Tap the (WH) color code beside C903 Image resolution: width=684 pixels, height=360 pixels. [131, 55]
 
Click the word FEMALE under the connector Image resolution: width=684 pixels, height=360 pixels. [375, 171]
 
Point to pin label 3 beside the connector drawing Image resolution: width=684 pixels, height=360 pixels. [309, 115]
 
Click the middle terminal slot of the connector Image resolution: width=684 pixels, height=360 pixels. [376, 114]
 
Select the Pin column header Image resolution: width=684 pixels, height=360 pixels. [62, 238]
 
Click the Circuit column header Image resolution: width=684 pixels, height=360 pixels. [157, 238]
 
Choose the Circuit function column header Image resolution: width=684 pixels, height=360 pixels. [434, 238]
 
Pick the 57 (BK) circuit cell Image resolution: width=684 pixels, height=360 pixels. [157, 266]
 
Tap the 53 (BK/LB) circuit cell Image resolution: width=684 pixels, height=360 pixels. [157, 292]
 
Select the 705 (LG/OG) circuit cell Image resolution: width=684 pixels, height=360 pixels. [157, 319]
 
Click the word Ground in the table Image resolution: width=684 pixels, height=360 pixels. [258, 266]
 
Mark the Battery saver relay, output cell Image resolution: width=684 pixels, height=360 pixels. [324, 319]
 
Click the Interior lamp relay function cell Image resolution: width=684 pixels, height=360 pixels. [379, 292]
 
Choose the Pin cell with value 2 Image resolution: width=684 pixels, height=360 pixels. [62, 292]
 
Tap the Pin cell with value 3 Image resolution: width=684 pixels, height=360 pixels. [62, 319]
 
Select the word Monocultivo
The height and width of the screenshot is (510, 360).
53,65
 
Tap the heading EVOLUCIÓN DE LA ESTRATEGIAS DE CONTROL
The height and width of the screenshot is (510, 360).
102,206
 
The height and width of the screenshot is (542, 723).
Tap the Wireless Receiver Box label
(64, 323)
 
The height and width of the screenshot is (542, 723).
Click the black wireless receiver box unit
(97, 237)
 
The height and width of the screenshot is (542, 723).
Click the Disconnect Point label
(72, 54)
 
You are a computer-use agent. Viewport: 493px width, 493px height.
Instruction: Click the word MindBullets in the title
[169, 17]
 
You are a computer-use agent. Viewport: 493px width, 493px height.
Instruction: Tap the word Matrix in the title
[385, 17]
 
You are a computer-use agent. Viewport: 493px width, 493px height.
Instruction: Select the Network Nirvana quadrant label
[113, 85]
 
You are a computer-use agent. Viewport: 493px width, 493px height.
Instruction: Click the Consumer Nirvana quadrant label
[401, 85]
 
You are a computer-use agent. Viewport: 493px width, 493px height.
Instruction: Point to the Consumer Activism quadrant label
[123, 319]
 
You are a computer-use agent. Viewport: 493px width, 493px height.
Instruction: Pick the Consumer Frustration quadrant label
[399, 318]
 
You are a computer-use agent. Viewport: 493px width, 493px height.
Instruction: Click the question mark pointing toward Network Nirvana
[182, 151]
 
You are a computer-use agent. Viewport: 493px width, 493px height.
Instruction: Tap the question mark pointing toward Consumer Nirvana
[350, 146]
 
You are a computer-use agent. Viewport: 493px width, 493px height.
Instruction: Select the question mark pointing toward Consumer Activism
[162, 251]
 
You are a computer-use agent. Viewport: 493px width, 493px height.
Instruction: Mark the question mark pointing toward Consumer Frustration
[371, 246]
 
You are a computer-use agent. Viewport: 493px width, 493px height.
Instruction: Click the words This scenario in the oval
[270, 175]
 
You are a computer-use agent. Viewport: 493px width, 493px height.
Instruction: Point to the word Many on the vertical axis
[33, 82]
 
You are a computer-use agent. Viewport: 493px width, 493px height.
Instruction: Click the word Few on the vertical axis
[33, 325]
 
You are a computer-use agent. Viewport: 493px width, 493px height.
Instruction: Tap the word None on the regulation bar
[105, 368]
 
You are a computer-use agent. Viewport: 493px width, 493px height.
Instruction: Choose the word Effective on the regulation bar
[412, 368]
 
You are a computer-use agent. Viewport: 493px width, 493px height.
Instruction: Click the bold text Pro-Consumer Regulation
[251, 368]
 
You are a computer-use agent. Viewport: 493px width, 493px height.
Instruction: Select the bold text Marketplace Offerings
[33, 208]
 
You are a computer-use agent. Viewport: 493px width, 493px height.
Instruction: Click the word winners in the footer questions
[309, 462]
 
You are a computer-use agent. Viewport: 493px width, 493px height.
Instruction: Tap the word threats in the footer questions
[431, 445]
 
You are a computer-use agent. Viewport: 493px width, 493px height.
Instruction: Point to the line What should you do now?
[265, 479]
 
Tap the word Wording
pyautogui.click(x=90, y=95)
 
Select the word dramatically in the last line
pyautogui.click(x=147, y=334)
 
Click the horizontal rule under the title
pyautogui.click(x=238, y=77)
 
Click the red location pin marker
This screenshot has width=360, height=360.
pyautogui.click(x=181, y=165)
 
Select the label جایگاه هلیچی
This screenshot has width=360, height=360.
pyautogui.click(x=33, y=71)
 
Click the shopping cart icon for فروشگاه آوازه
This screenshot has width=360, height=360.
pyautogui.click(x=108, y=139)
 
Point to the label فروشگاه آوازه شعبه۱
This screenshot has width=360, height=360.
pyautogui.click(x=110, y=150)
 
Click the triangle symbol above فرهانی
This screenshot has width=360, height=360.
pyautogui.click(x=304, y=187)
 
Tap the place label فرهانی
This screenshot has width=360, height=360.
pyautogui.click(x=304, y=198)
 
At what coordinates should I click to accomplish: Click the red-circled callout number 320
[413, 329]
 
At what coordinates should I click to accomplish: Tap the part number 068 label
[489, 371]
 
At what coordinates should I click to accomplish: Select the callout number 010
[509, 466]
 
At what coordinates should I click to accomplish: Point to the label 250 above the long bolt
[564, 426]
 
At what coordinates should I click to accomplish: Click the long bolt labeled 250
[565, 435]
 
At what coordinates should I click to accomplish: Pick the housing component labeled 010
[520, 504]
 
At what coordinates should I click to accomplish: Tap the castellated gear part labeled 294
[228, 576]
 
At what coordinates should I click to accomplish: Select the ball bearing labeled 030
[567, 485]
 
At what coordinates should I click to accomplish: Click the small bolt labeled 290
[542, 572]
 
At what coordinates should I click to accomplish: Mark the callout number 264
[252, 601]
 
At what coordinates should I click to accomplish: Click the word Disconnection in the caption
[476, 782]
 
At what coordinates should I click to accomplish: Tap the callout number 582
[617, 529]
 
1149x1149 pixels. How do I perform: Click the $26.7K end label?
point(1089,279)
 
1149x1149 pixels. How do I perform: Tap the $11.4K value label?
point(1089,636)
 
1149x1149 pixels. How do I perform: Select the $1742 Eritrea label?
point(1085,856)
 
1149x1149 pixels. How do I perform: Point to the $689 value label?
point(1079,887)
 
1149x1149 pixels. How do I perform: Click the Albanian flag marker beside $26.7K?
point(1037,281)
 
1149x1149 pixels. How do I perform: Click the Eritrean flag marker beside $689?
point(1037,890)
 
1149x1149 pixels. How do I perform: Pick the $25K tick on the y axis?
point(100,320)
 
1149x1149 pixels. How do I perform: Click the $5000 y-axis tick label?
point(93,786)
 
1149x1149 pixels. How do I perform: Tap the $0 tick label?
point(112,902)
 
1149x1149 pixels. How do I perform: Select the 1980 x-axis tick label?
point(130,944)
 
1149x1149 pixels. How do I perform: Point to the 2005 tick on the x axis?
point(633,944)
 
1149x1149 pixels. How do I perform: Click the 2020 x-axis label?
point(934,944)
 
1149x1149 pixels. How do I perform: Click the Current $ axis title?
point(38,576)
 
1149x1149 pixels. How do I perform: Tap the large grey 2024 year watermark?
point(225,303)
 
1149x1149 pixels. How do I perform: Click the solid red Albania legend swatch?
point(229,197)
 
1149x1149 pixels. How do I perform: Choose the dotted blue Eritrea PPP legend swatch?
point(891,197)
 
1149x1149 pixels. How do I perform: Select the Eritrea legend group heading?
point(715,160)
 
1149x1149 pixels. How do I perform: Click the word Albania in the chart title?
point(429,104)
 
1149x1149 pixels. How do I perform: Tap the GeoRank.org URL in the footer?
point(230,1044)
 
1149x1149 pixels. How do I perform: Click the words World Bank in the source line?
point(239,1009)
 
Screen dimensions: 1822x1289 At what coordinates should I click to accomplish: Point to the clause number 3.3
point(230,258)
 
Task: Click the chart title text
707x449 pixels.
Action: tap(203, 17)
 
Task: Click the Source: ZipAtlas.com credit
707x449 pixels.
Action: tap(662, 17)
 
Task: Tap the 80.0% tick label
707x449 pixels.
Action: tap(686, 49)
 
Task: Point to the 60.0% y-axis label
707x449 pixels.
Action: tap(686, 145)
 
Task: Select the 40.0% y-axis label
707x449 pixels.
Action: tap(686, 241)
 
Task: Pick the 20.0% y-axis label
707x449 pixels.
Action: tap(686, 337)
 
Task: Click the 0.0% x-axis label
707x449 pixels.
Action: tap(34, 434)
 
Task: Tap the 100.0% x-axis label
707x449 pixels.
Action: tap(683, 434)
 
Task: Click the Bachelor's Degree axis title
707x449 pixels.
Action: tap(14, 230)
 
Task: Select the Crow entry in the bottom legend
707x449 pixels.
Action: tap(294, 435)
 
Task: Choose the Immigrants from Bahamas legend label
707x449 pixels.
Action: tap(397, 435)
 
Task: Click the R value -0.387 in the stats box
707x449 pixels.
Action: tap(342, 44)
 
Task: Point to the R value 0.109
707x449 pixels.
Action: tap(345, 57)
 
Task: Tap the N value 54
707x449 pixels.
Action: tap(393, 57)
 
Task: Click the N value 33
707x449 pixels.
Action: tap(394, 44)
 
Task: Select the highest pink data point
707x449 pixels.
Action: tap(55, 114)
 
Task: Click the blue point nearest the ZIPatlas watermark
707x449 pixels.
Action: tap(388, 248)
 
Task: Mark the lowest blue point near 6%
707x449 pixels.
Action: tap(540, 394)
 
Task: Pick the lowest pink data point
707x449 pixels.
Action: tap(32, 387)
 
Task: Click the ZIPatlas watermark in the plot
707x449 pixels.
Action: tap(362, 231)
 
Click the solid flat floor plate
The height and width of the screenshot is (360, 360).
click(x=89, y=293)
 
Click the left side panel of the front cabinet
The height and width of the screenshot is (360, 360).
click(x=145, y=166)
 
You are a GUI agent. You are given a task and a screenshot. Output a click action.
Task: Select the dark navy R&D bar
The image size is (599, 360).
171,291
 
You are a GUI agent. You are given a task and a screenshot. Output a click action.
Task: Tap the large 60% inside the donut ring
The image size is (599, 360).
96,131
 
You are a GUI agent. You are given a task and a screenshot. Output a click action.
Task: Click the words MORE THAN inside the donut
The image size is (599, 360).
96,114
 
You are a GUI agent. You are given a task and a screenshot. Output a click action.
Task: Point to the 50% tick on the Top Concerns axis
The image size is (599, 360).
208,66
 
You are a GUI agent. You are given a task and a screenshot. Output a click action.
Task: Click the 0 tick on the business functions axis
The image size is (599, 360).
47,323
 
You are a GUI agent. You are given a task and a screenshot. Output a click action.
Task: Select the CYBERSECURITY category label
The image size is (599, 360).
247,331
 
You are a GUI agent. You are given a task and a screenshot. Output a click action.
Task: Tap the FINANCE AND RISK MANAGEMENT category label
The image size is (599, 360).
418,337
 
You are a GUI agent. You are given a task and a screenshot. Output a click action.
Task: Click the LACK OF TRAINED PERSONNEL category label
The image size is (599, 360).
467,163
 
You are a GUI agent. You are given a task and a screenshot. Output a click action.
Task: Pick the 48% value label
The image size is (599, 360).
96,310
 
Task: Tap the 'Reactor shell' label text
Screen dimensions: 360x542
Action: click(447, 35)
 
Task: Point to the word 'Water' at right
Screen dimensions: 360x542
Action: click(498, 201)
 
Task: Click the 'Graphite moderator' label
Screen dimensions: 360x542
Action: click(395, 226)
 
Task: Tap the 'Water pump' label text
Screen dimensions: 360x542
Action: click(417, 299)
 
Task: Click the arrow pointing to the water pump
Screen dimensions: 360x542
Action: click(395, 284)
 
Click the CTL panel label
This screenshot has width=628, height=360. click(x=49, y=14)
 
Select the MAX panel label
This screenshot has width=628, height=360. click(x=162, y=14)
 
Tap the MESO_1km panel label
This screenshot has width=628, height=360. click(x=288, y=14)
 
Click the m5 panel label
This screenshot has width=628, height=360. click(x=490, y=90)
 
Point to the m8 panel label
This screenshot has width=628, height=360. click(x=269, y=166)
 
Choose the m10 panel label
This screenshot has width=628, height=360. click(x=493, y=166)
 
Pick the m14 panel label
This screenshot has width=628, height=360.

**Problem requirements**
Reproduce the entries above verbatim, everything from the line containing "Screen dimensions: 1822x1289" down to the line containing "Action: tap(686, 241)", both of those lines included.

**Complete output**
Screen dimensions: 1822x1289 At what coordinates should I click to accomplish: Point to the clause number 3.3
point(230,258)
 
Task: Click the chart title text
707x449 pixels.
Action: tap(203, 17)
 
Task: Click the Source: ZipAtlas.com credit
707x449 pixels.
Action: tap(662, 17)
 
Task: Tap the 80.0% tick label
707x449 pixels.
Action: tap(686, 49)
 
Task: Point to the 60.0% y-axis label
707x449 pixels.
Action: tap(686, 145)
 
Task: Select the 40.0% y-axis label
707x449 pixels.
Action: tap(686, 241)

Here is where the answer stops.